» TASK TO COMPLETE:
Copy exactly the lines starting at the one that contains "Take a Screenshot with bottom-right icon" and running through the end of the material below. Exclude any pictures.

╔══

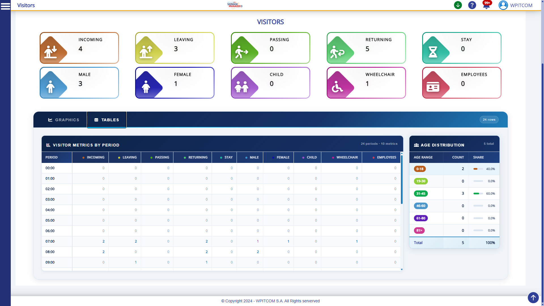Viewport: 544px width, 306px height.
Task: Click the 60.0% share progress bar for ages 31-45
Action: coord(478,194)
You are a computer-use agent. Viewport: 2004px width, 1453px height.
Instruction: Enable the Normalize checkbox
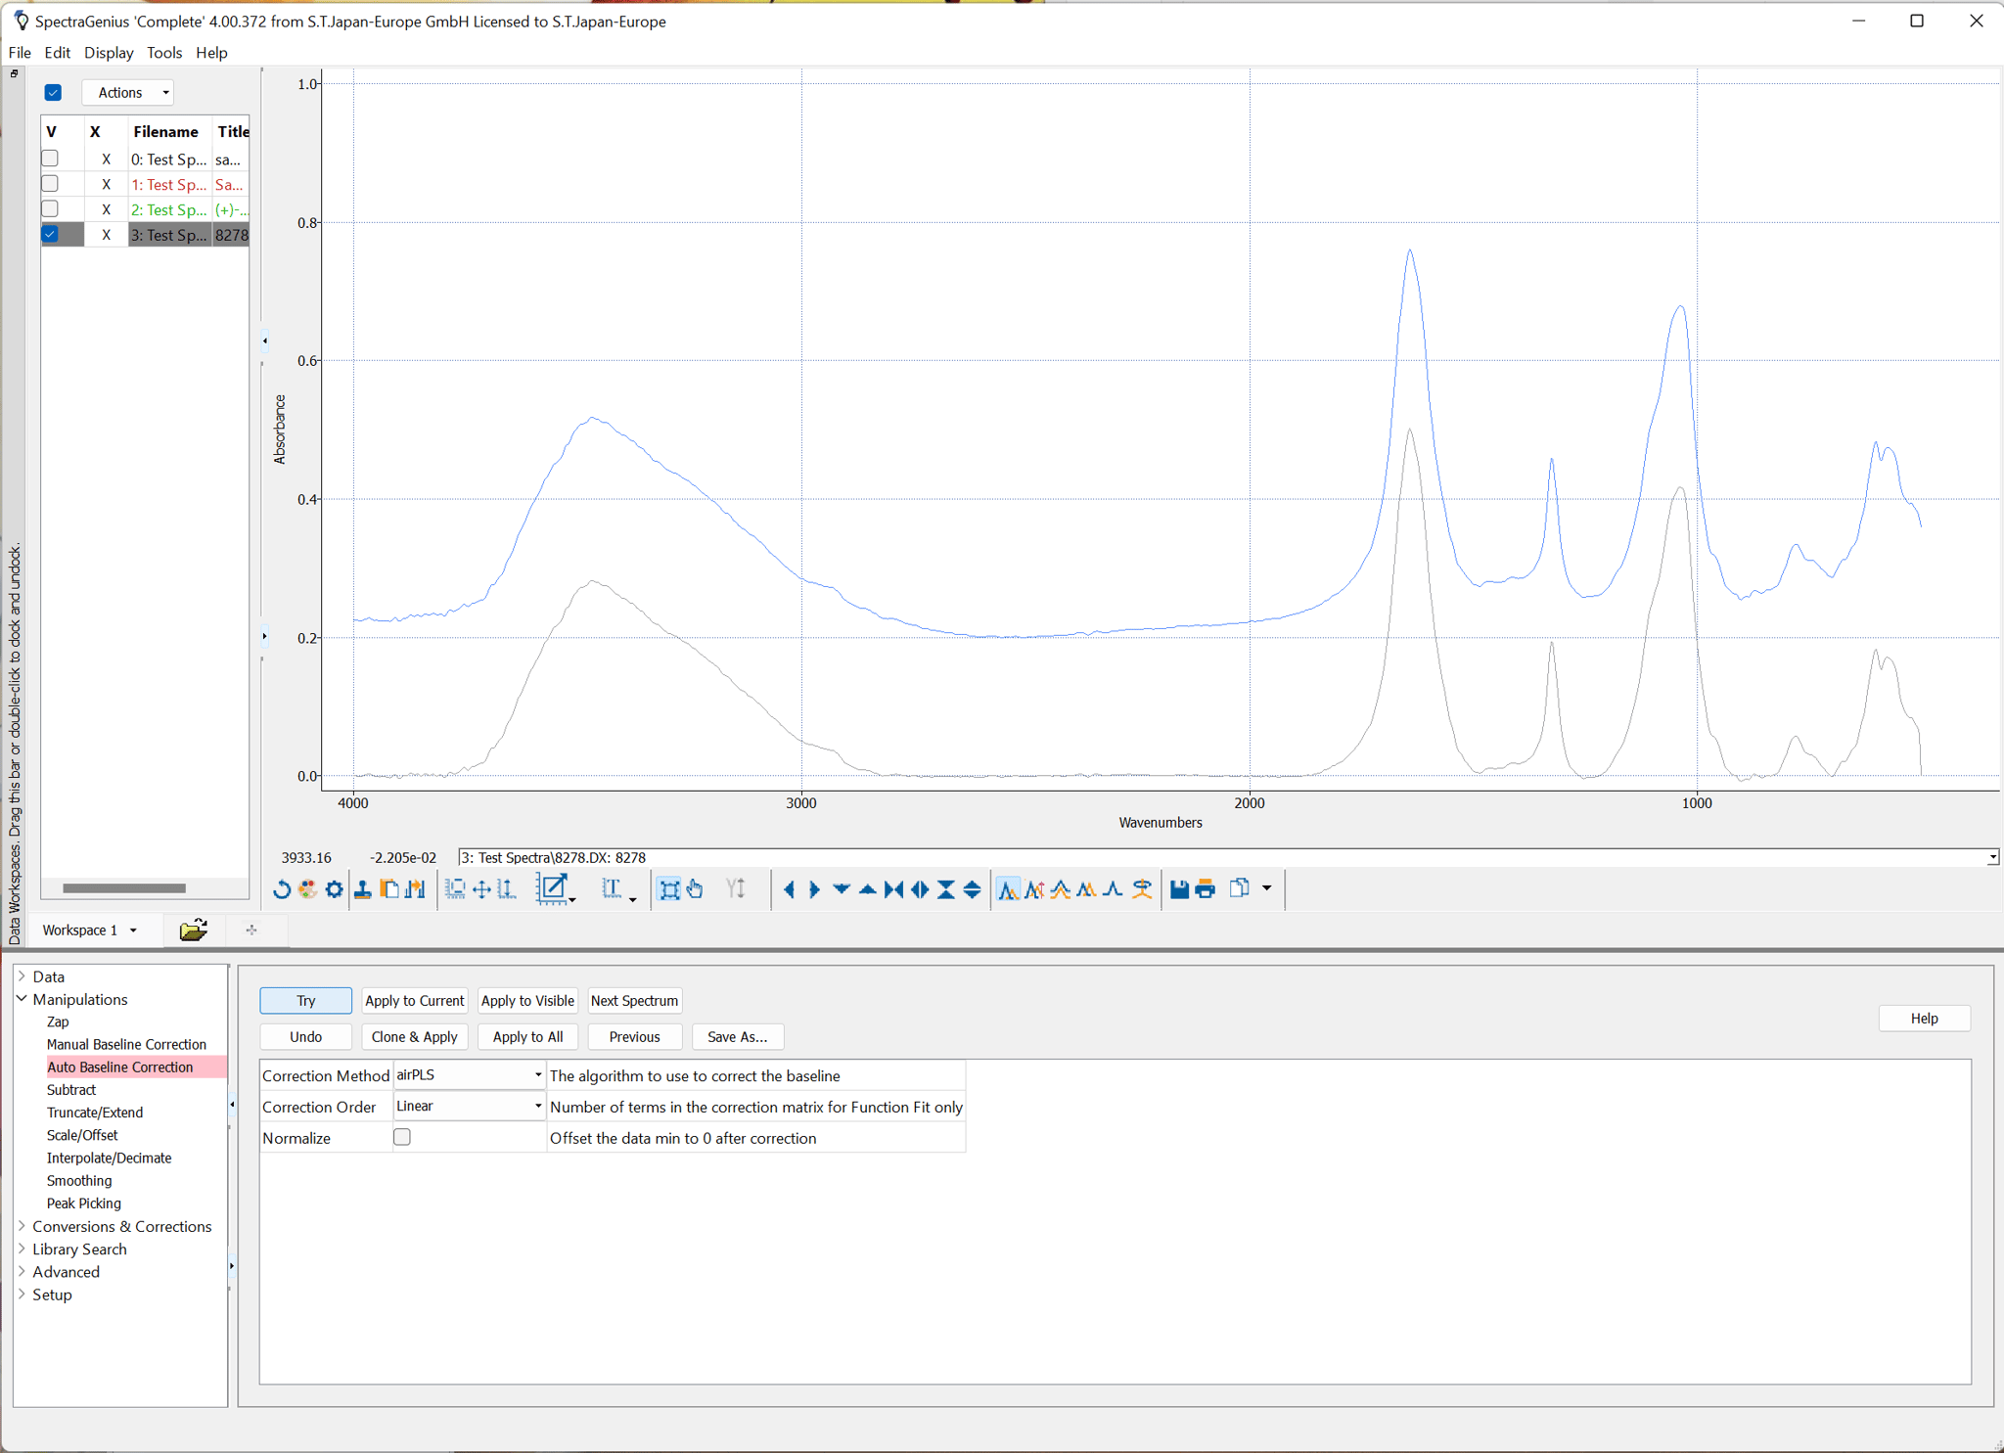click(401, 1136)
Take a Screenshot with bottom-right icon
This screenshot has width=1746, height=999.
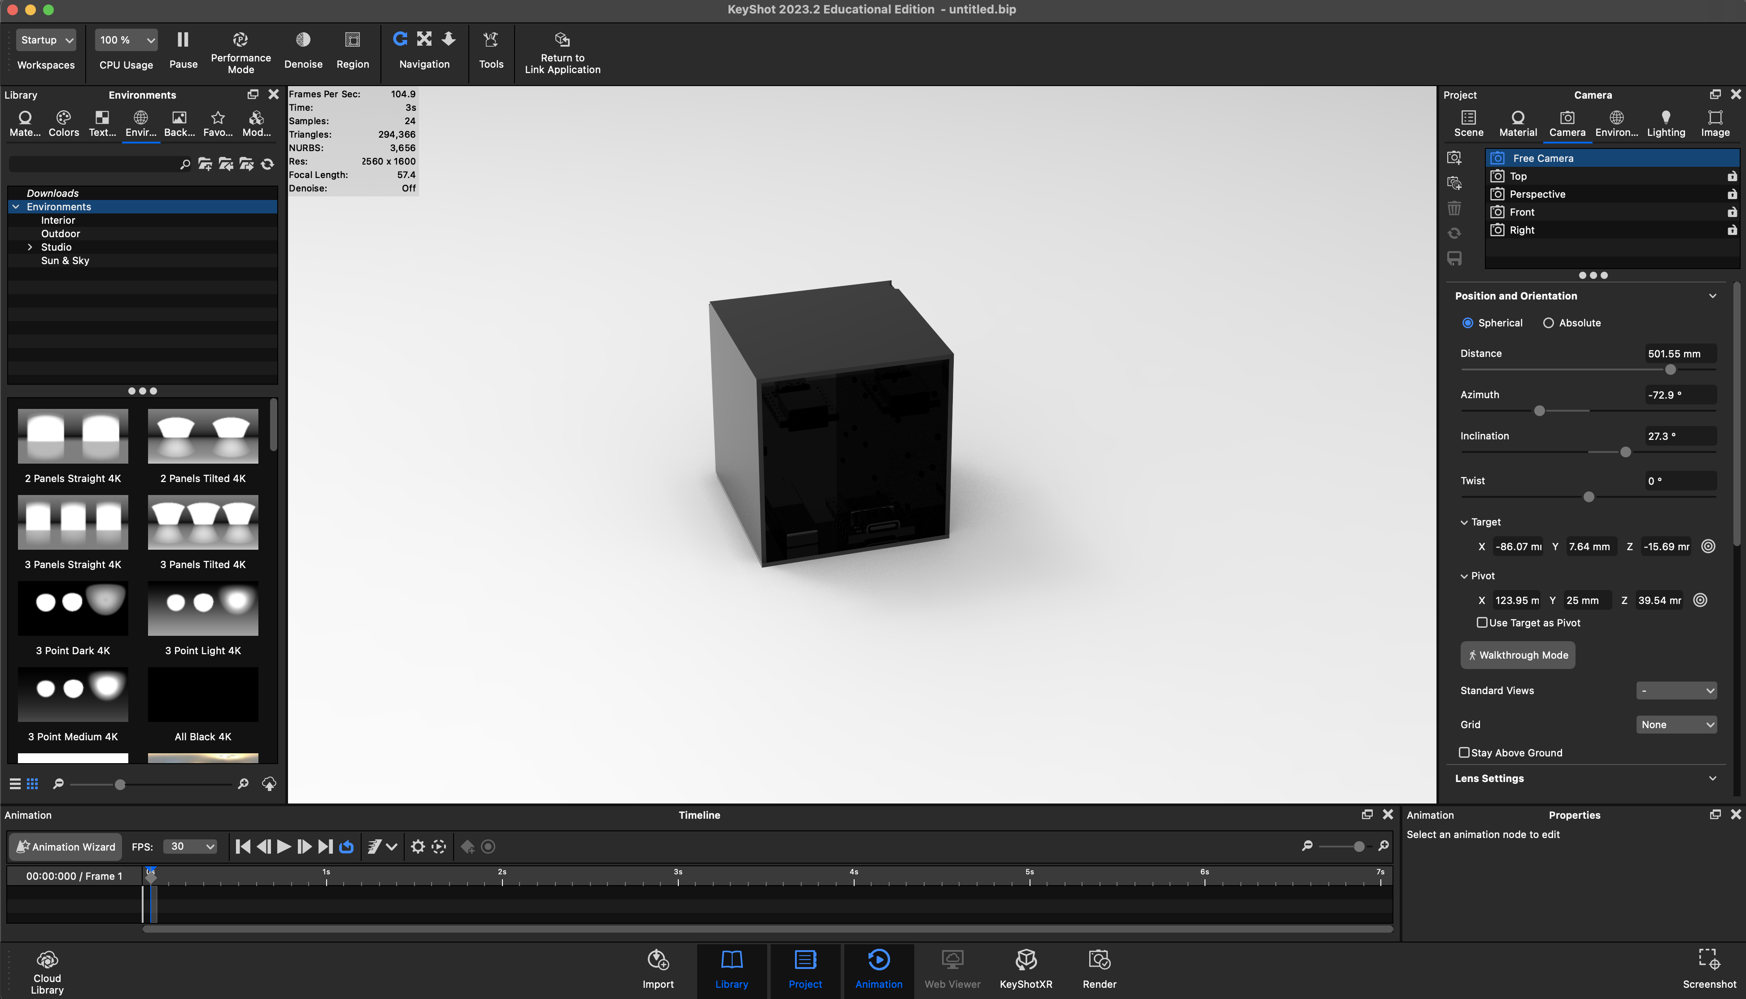pyautogui.click(x=1708, y=960)
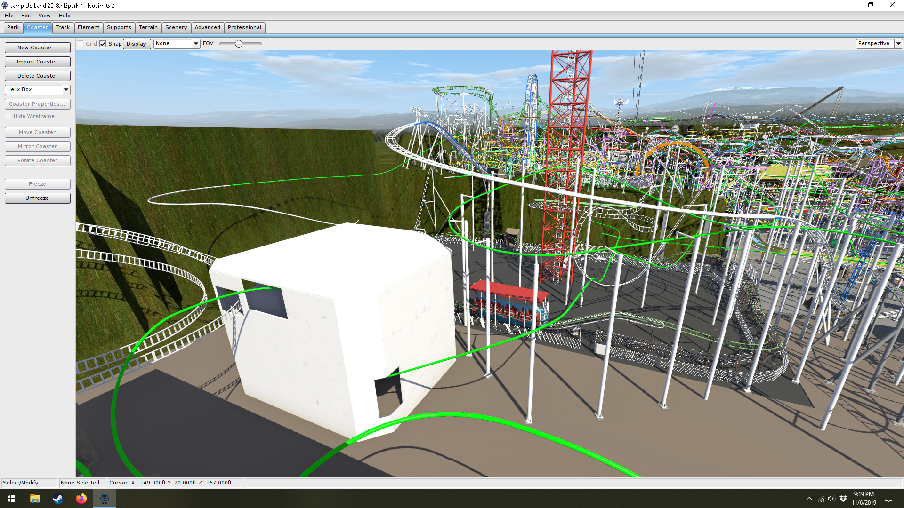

╚══

» EXERCISE OUTPUT:
Take a Screenshot with bottom-right icon
This screenshot has width=1746, height=999.
pyautogui.click(x=1708, y=960)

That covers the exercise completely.